Physical Therapy for Blocked Milk Ducts

Common and sometimes quite painful, blocked milk ducts affect many lactating women. The obstructed flow of milk is due to a blockage  within the involved duct. The result may present as pain, inflammation and a decrease in the milk supply within the breast with the blockage. When left untreated, mastitis, a bacterial infection in part of the breast or even the entire breast may occur. Symptoms of the blocked milk ducts have caused many women to discontinue breastfeeding. This does not have to be the case!

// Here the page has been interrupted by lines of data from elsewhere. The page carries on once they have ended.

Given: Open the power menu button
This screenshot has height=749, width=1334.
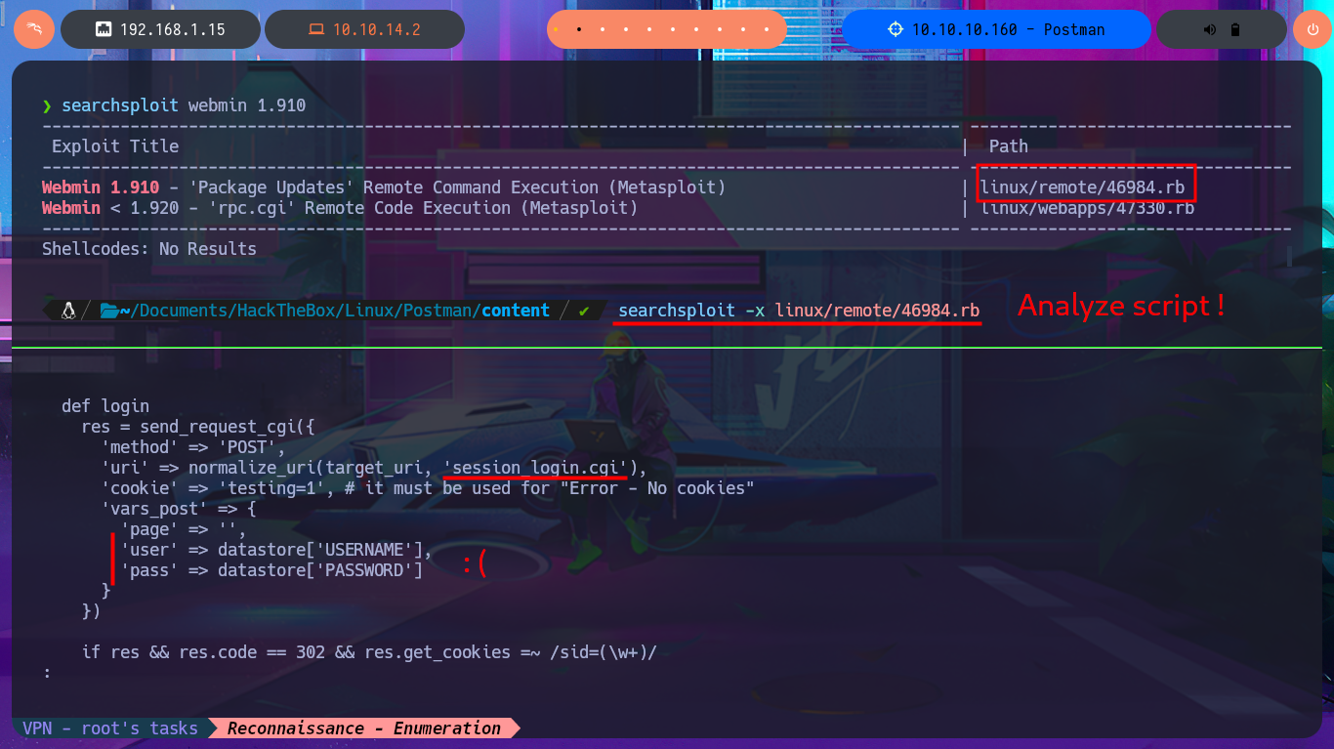Looking at the screenshot, I should [x=1312, y=29].
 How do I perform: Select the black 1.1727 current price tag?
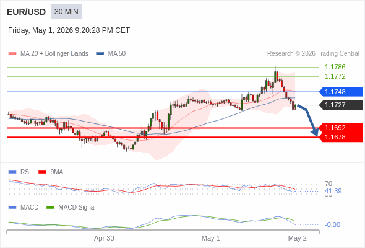point(341,105)
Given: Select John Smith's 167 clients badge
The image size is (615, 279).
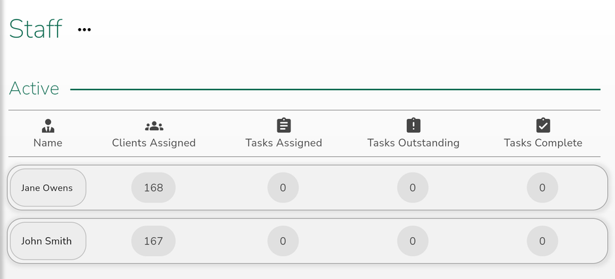Looking at the screenshot, I should 153,241.
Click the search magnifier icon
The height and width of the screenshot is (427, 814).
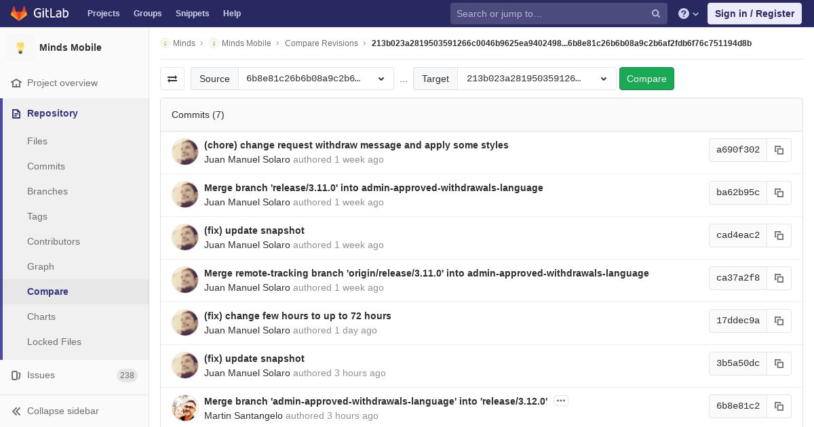tap(656, 14)
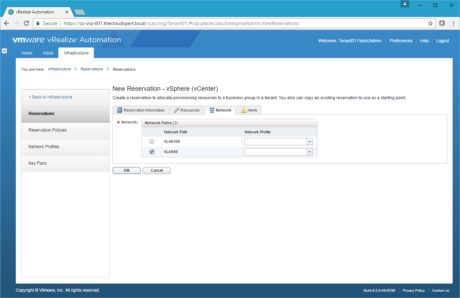
Task: Reload the page with refresh icon
Action: [x=26, y=23]

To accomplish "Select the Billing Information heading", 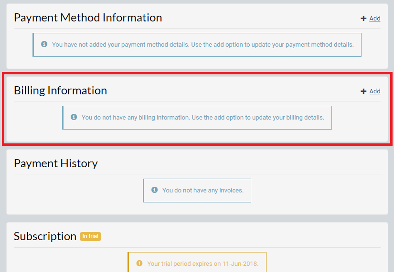I will click(x=60, y=91).
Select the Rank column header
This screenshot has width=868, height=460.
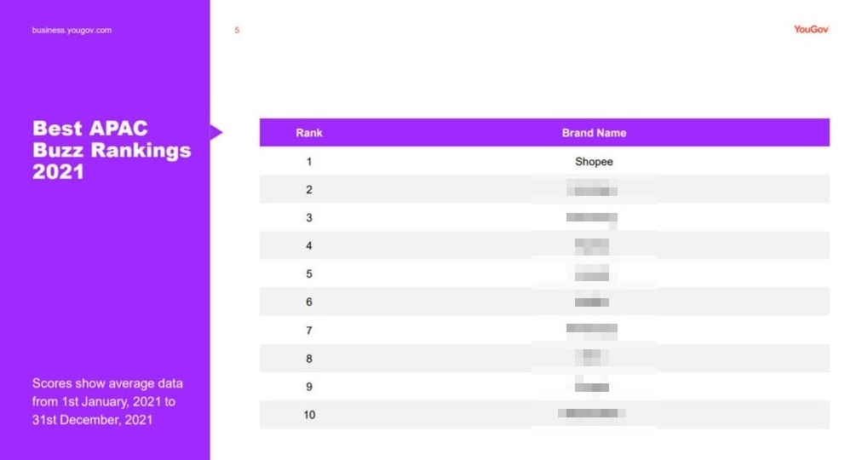click(309, 133)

Signs and symptoms of blocked milk ducts: 

  • Painful and tender to a localized region of the affected breast

  • Inflammation of the region with the blockage

  • Region may present in a triangular shape

  • Localized redness, warm to touch and a fever =  infection

Your obstetrician/ gynecologist as well as midwife or internist will be able to diagnose a blocked milk duct. If mastitis is noted, your physician may start a round of antibiotics. Physical therapy has been proven to be quite effective and should be started within 48 hours of the diagnosis of a blocked milk duct. If an infection is noted, you must be on the medicine for 24 hours before starting therapy. 

Physical Therapy Goals and Treatment 

Physical therapy has been supported through research to  relieve the involved blocked milk ducts. This will decrease the pain and improved the effectiveness of breastfeeding or breast pumping. The improved lactation will provide comfort for mom and the amount of milk for baby. 

Treatment protocol:

  • Moist heat to the involved breast for 10 minutes prior to session

  • Ultrasound to provide deep heat and massage to the involved breast to improve  circulation and movement of milk through the duct

  • Manual therapy by a skilled therapist: gentle rolling with varied pressure 

  • Education on posture with breastfeeding and instruction on self-treatment

  • Postural exercises to prevent future blockages as well as hydration advice

It is recommended immediately following treatment to trial breastfeeding or breast pumping. Feel free to bring your baby or breast pump to therapy!